Our findings are subject to several limitations. First, we studied vaccine recipients with very low pre-immunization concentrations of CPS-specific IgG to the immunizing GBS CPS type who responded with least a 1 μg/mL increase in CPS-specific IgG 4 weeks after immunization. It is likely that the kinetics of antibody function would differ, for example, among the 20% to 30% of individuals with moderate or high pre-immunization serum concentrations of CPS-specific IgG for whom immunization would be expected to boost existing immunity and potentially sustain functionality without decline for an even more prolonged interval after immunization [6
]. Colonization at the time of vaccination may also impact immune response. Studies of pneumococcal conjugate vaccines have found reduced response, using both qualitative and functional assays, among children who are colonized with vaccine serotypes at vaccine receipt [20
]. This potential correlation has not been assessed for recipients of GBS conjugate vaccines. Next, our data are limited to 2 years after immunization and evaluation of durability of function over a more extended interval of time would be required to direct vaccine platform constructs. Vaccination during adolescence would provide ample time for development of CPS-specific IgG before placental antibody transfer if pregnancy ensued quickly, but there are no data to date regarding durability of vaccine-induced antibodies or their function beyond 2 years. Finally, we evaluated persistence of function among adults 18–45 years of age. Aging reduces the functionality of anti-pneumococcal antibodies produced after natural exposure to the pathogen and in response to pneumococcal vaccine [21
]. A reduction in function in healthy elderly adults correlates with low IgG antibody avidity [18
]. Our evaluation of function of IgG elicited in response to a GBS conjugate in younger adults cannot be applied to durability in adults age 65 years or older who bear the highest attack rate and case-fatality ratio from invasive GBS infection among non-neonatal populations.
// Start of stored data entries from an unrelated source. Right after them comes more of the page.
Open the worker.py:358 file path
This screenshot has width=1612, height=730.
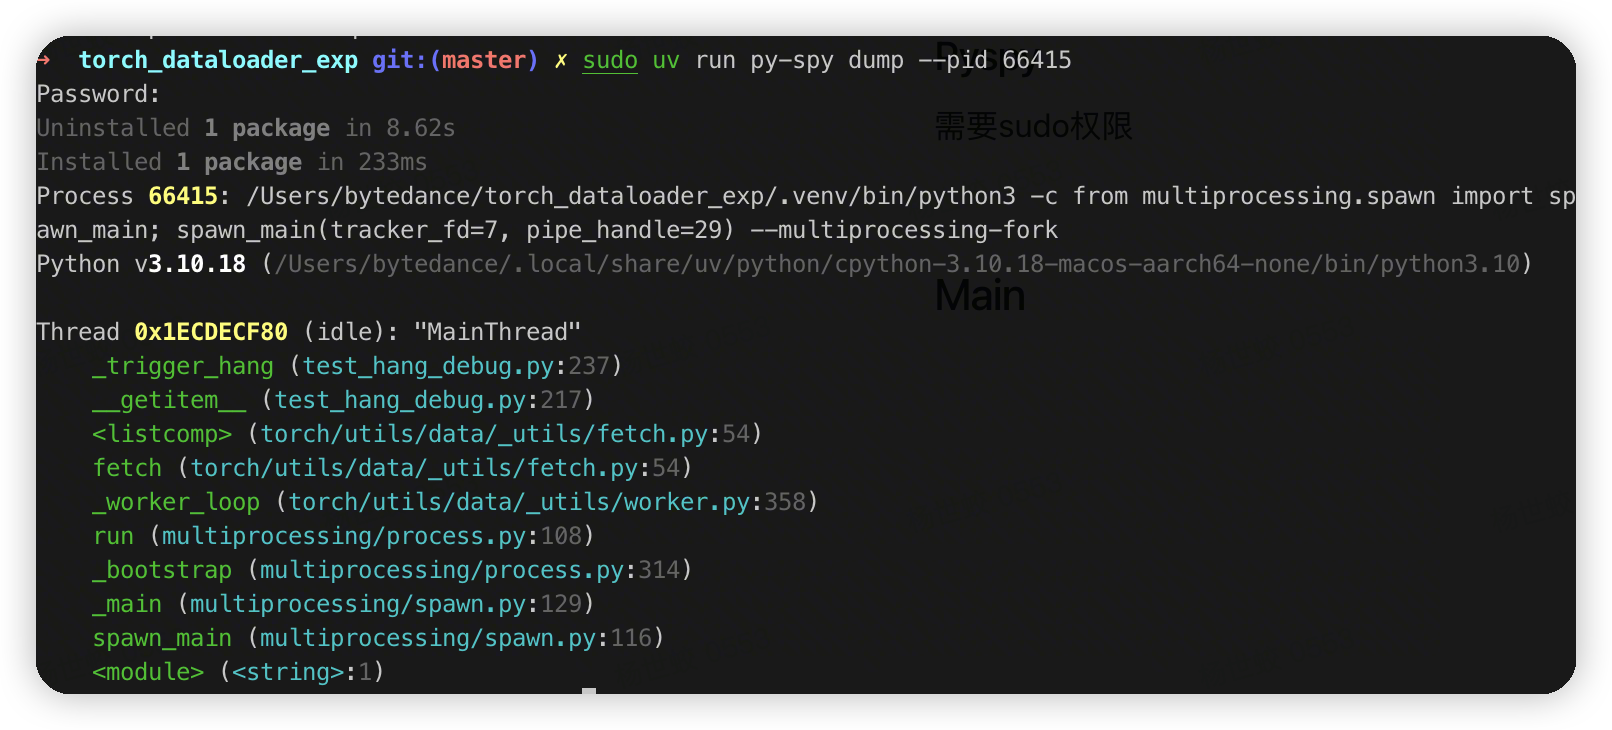click(547, 502)
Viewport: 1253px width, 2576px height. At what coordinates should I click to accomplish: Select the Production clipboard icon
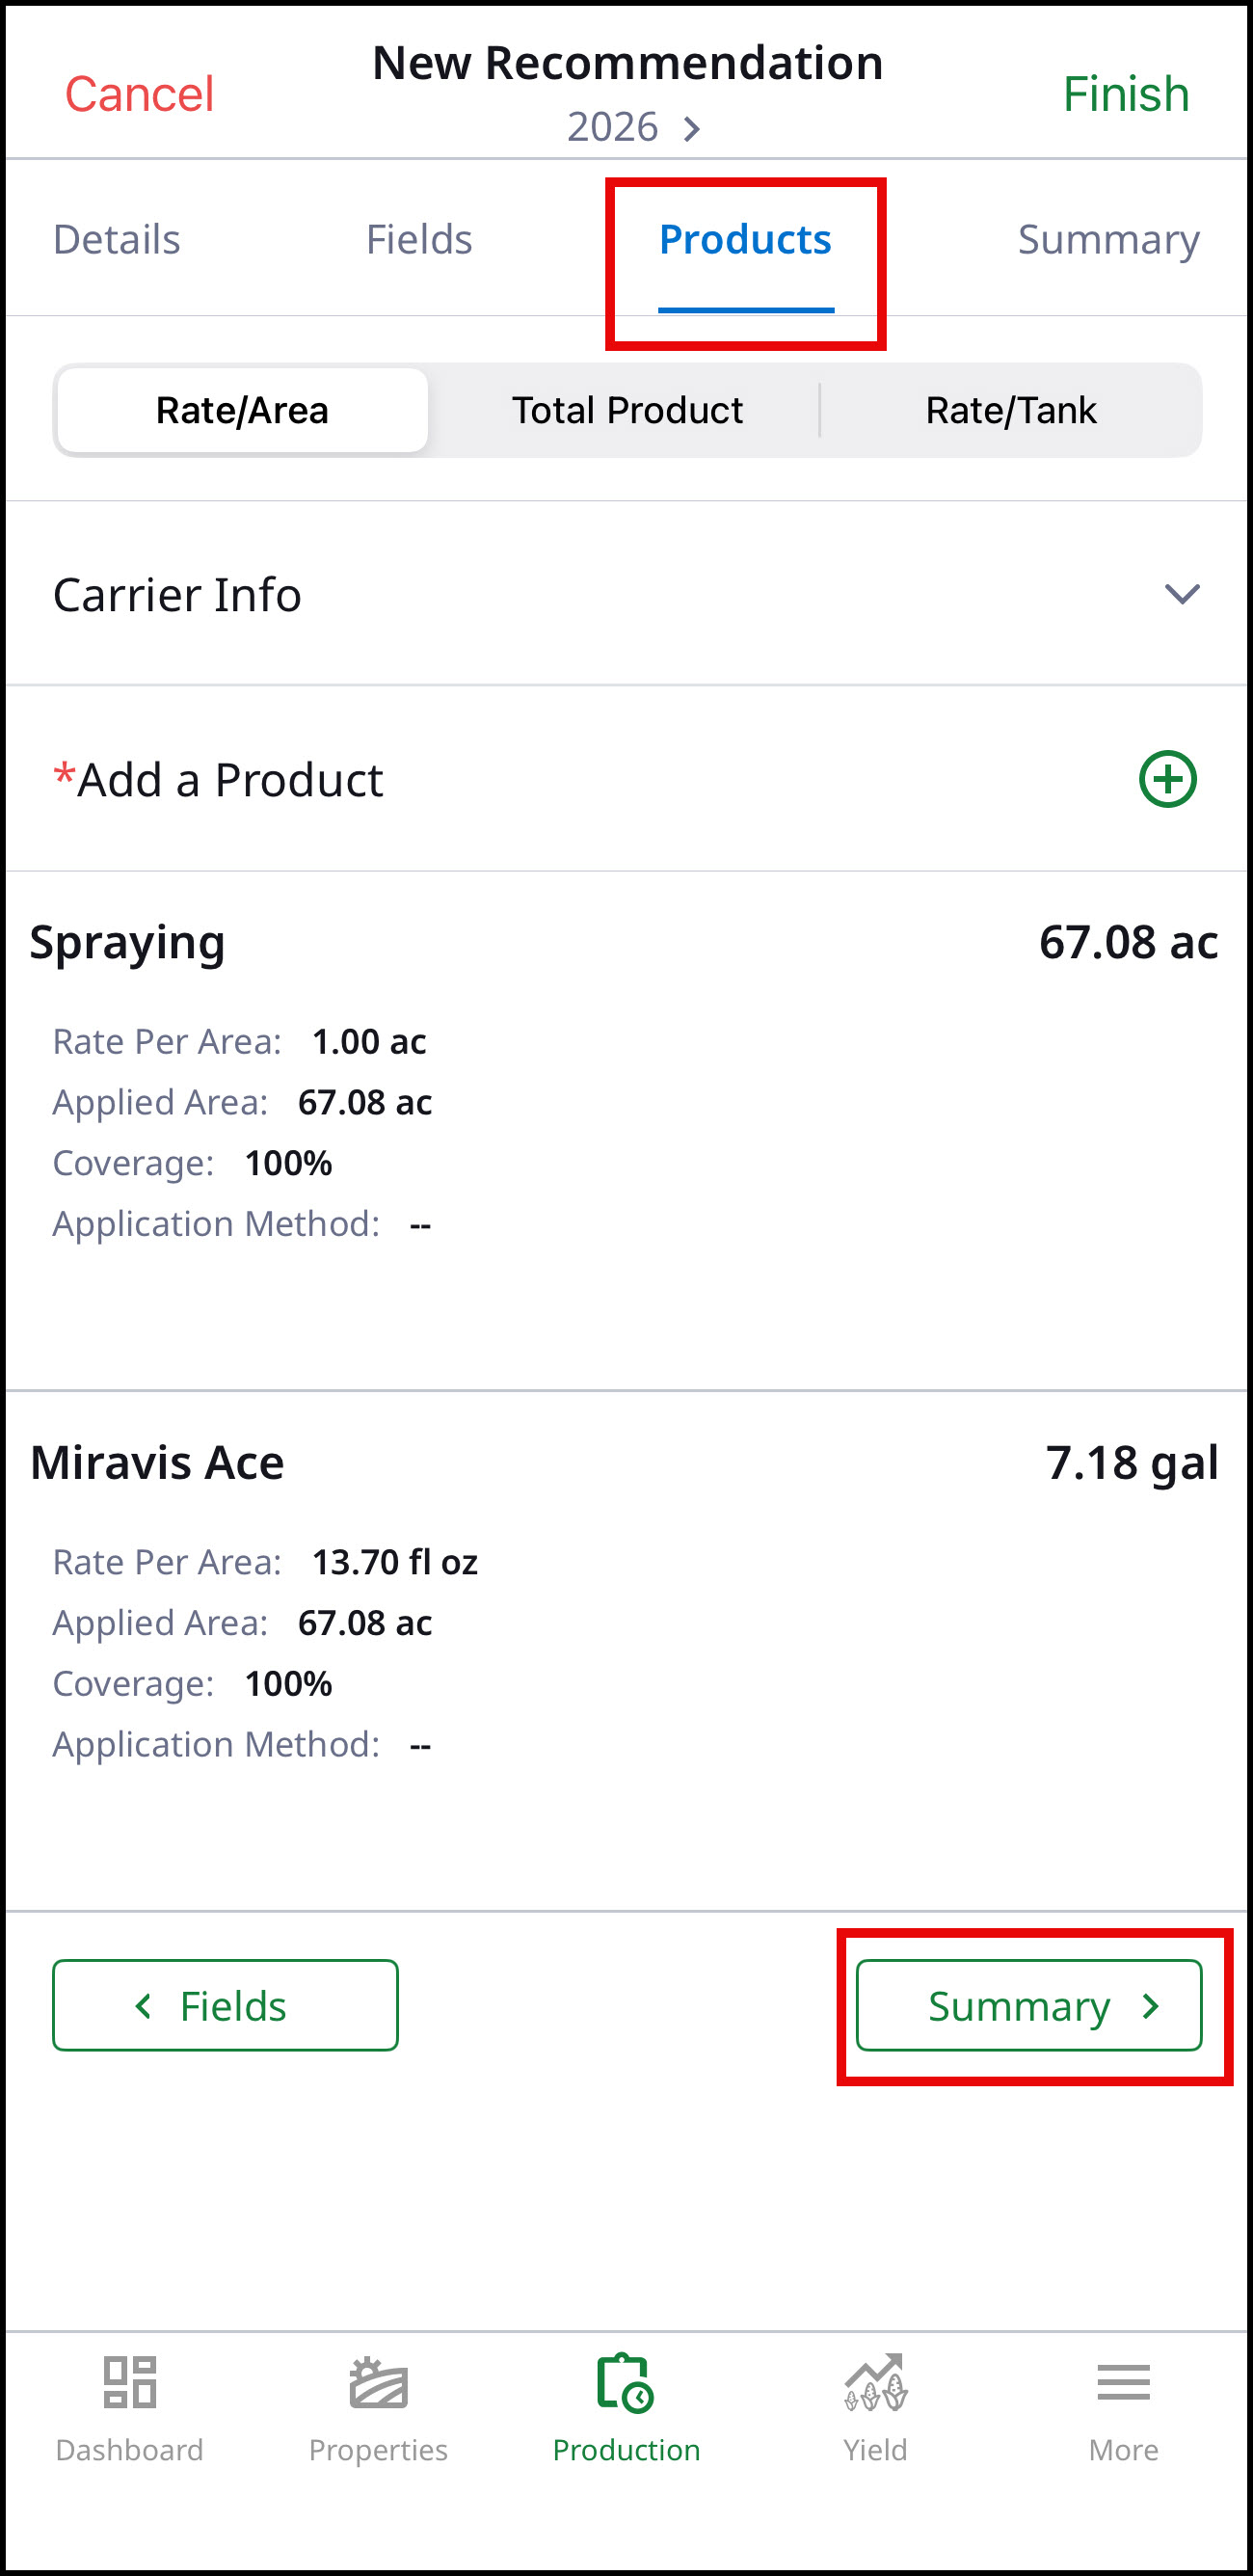point(626,2382)
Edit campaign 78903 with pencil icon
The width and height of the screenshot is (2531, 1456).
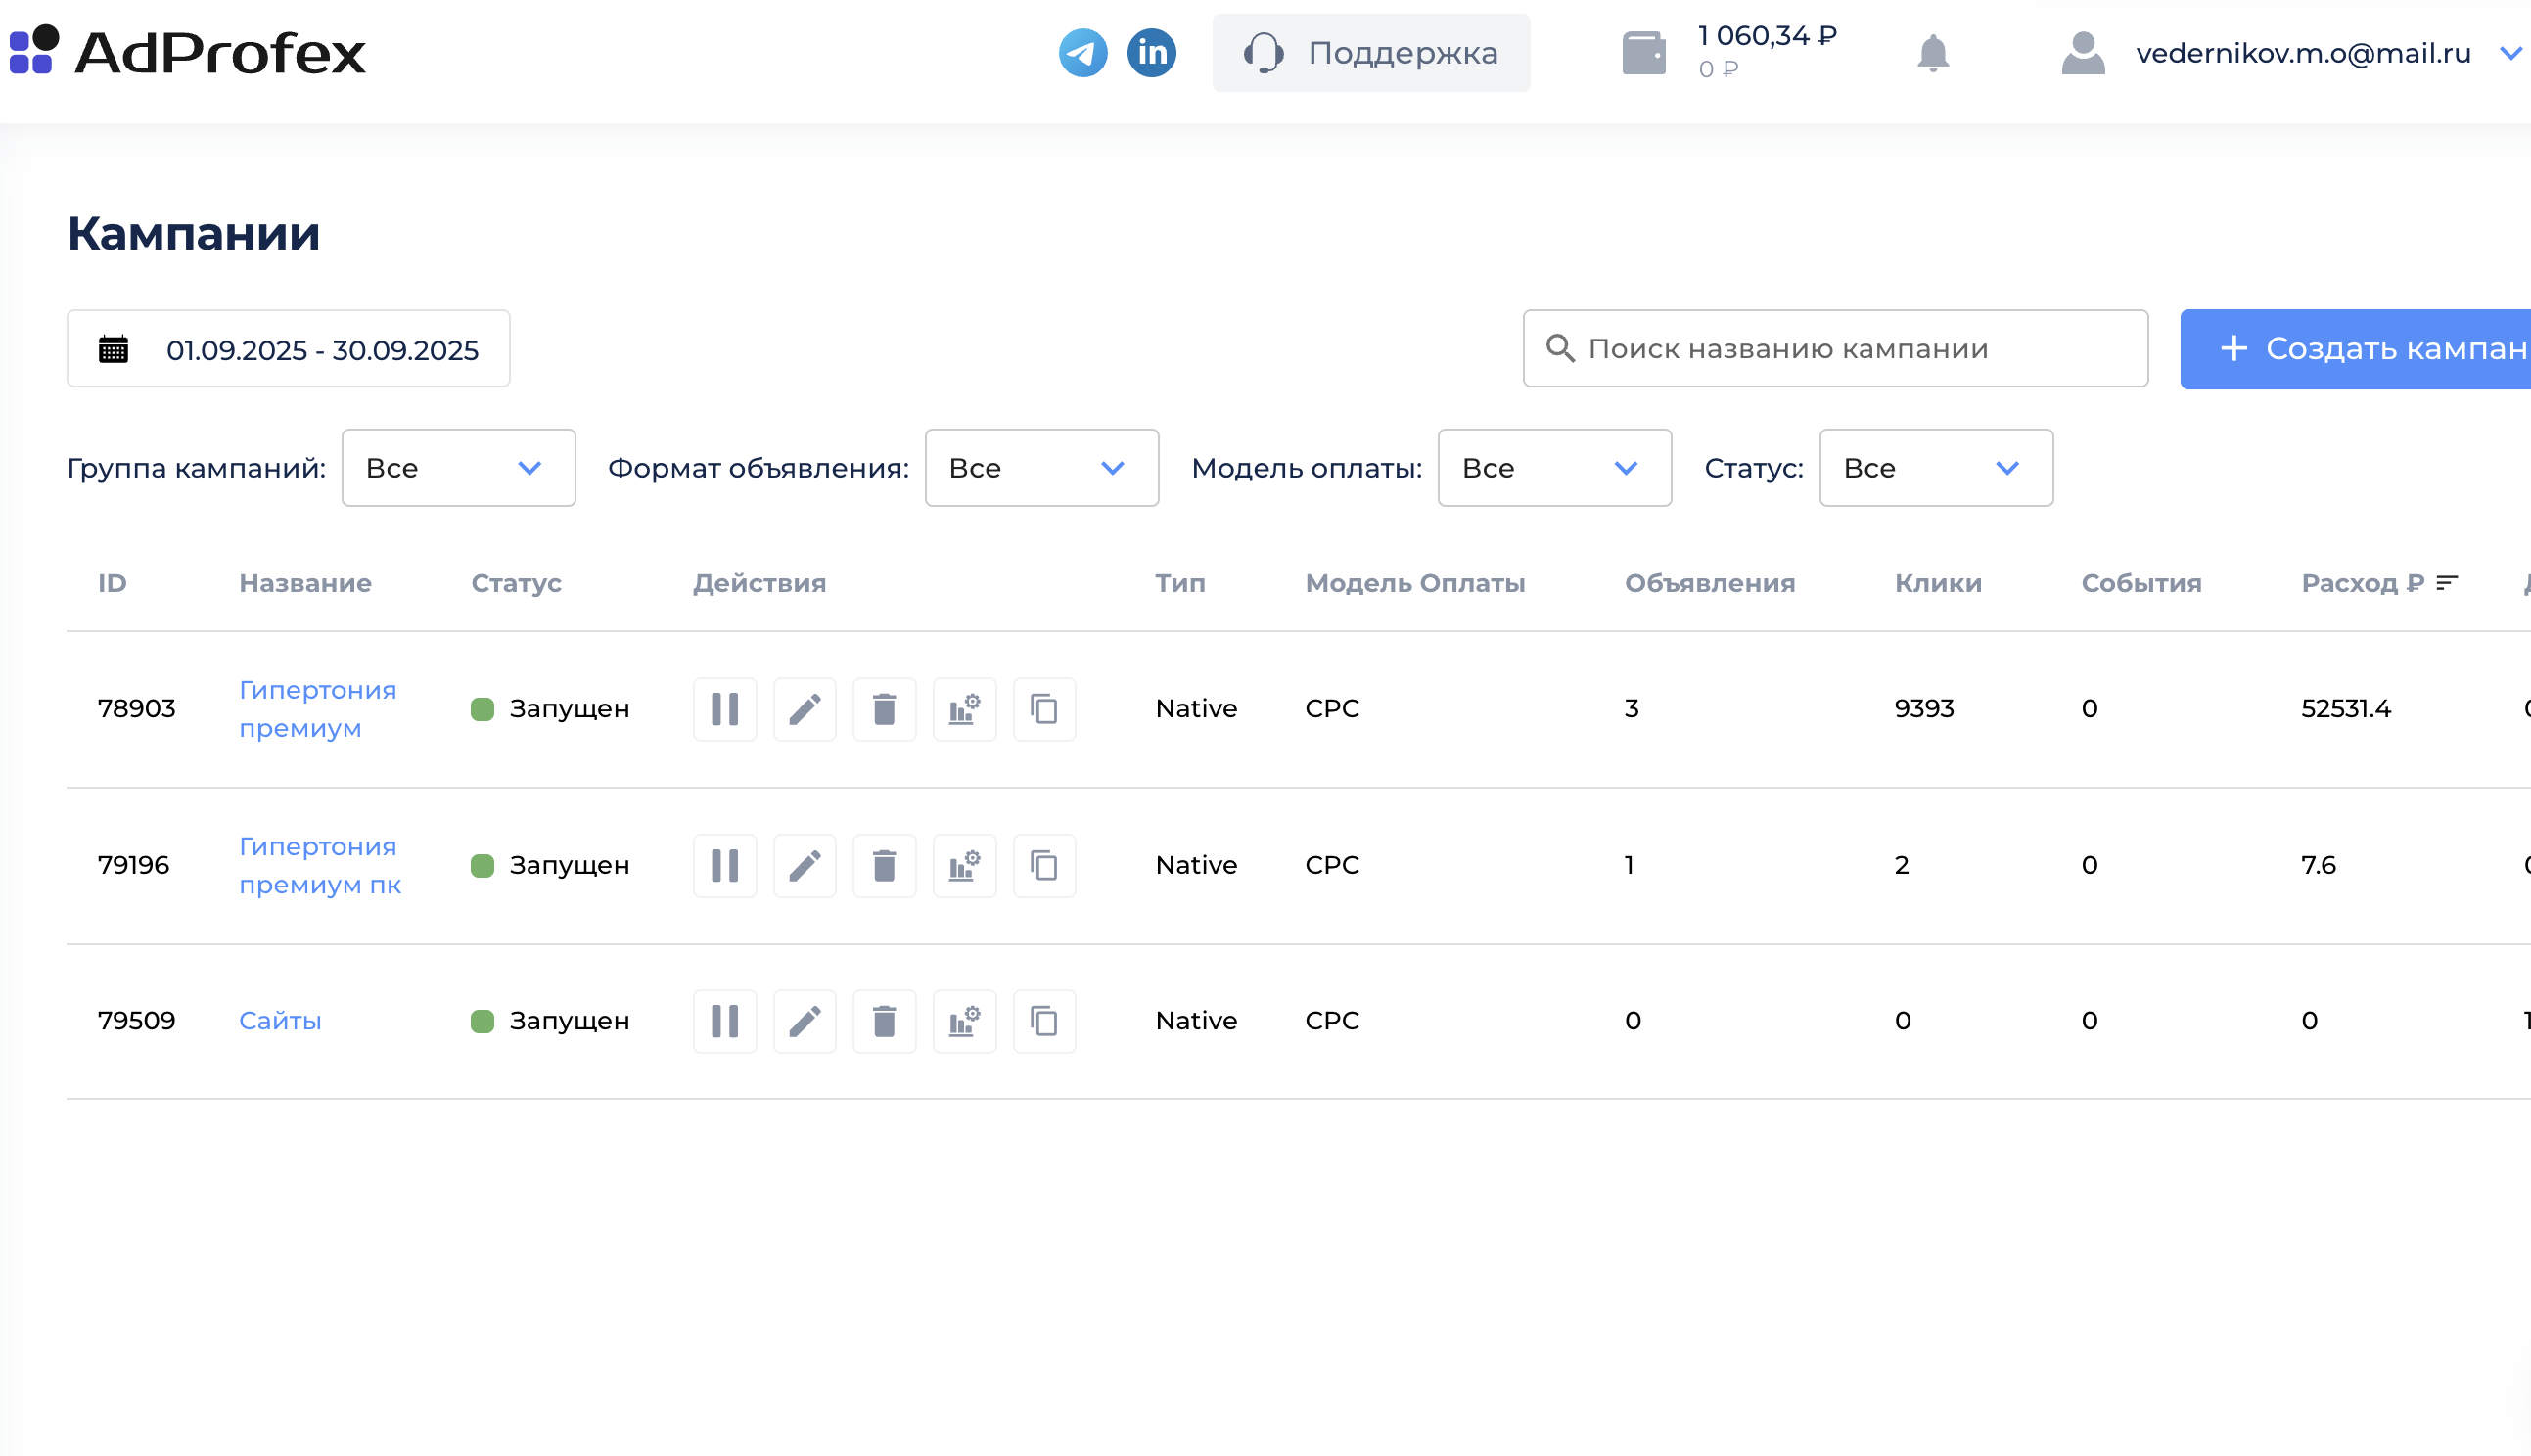click(804, 709)
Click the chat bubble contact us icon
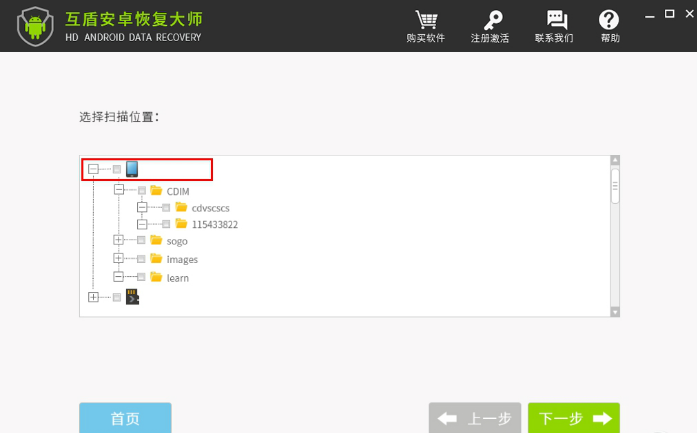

In conclusion, substantial functional activity, exceeding a 1 log10 reduction in GBS cfu/mL, was retained at 18 months to 2 years post-immunization among recipients of GBS Ia, III or V glycoconjugate vaccines. While additional long term assessment of vaccine-induced immunity should be undertaken, functional correlates should be considered in ongoing clinical trials of candidate GBS glycoconjugates to inform decisions regarding vaccine platforms and expected durability of vaccine-induced protection.